Developed alongside researchers in South Korea and Japan, the peer-reviewed research was published in Scientific Reports, a medical journal owned by Nature Publishing Group.
Speed and ease of use
Professor Neethirajan said the current technique for detecting a foodborne virus was “quite a complex procedure” and often took a long time to reach a sound conclusion.
“Viruses are very difficult to culture, so there is no real-time detection technique,” he explained. “So the method of the technology we have developed brings down the time of result to [the time it takes for] shipping samples from the food manufacturing plant to the lab.”
“It enables you to test for foodborne viruses in the processing plant itself.

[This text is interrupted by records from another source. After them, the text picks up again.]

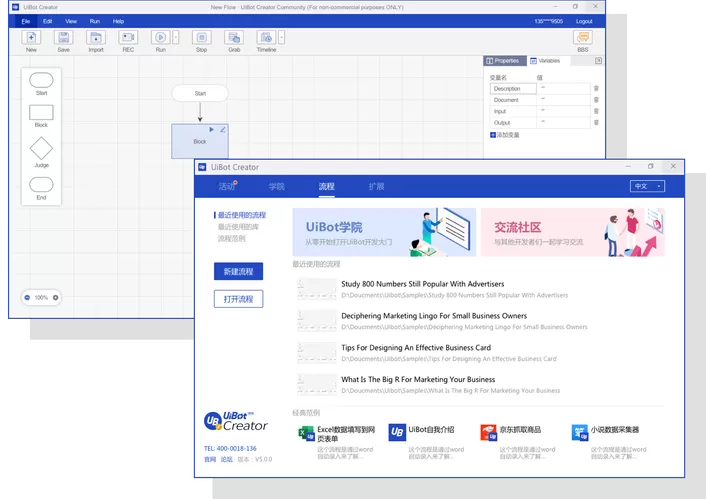706x500 pixels.
Task: Open the Edit menu
Action: tap(47, 21)
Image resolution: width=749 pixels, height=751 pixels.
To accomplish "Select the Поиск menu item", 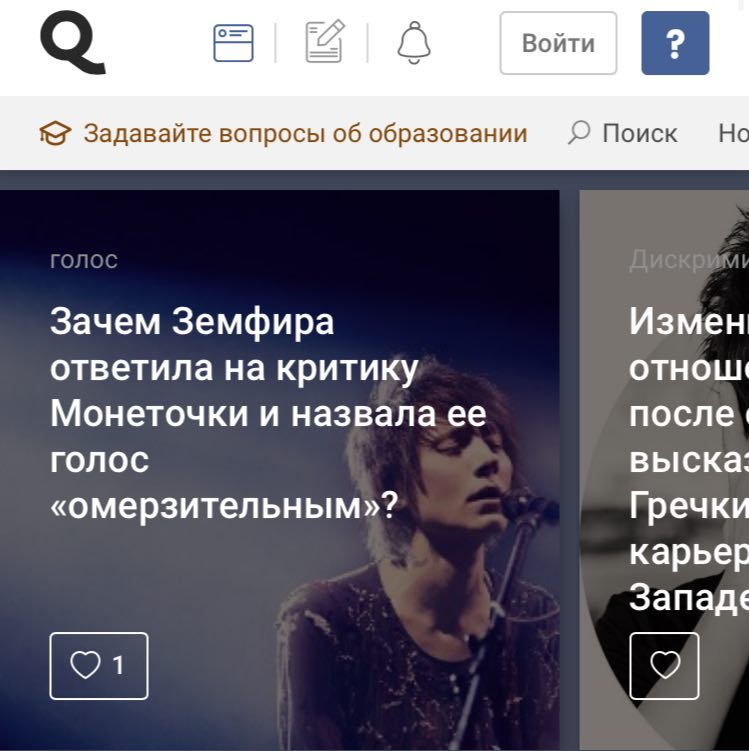I will pos(639,133).
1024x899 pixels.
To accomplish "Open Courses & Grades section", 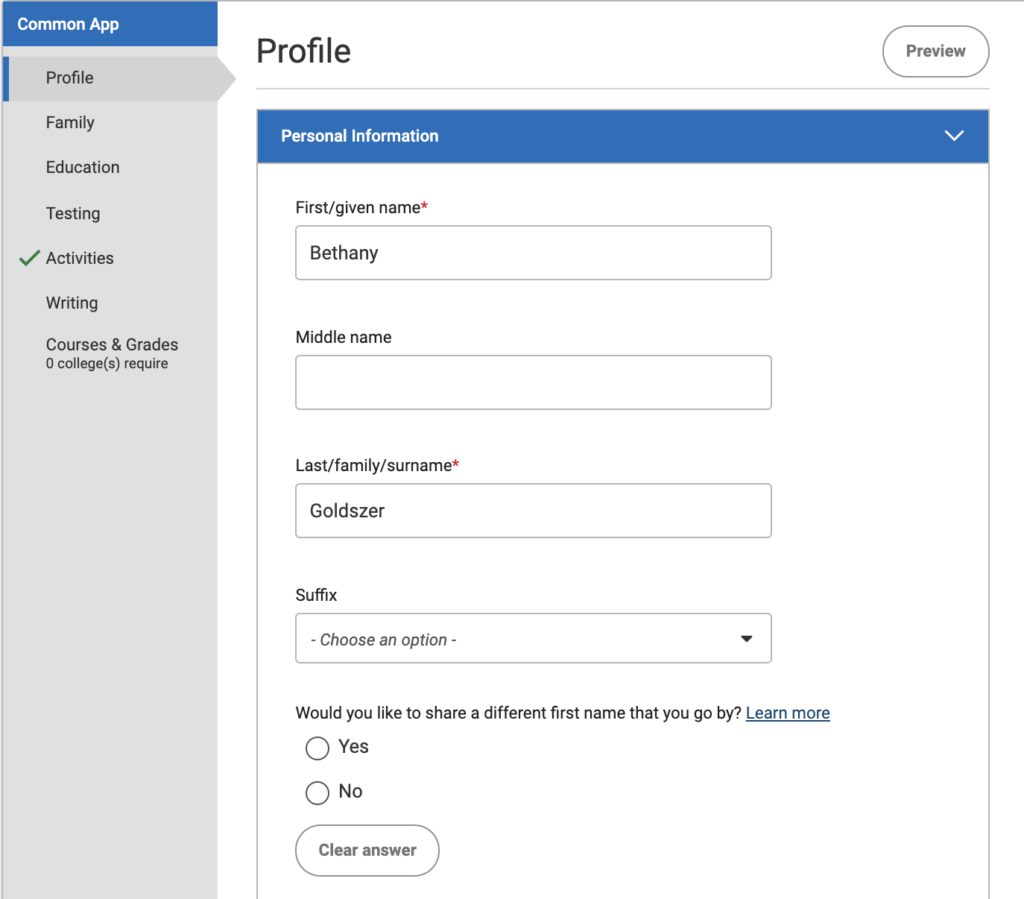I will [111, 344].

“Conventional benchtop detection diagnostic techniques take about three to four days to detect, but we bring down the time of result to a few minutes. Our technique is also 500 times more sensitive than current benchtop-type instruments. It also has the ability to differentiate between the strain levels – for example norovirus versus hepatitis versus rotavirus.”
Professor Neethirajan and his team in Canada tested gold nanoparticle films using different substrates – or layers. This included glass, 96-well polystyrene plates, and polydimethylsiloxane (PDSM) – a silicon-based polymer.
A combination of sodium formate and chloroauric acid was used to prepared the gold nanoparticle films.
When these particles made contact with foodborne versus, such as norovirus or influenza, they were 500 times more sensitive when compared to commercial lateral flow kits used to detect foodborne viruses.
Researchers also claimed the size of the virus needed for detection was lower too: 116 times lower than the amount of virus needed to detect it with conventional testing techniques, according to Neethirajan.
The team of scientists also believe the development of the nanotechnology platform can help others create a cheap, simple and effective foodborne virus detection technique.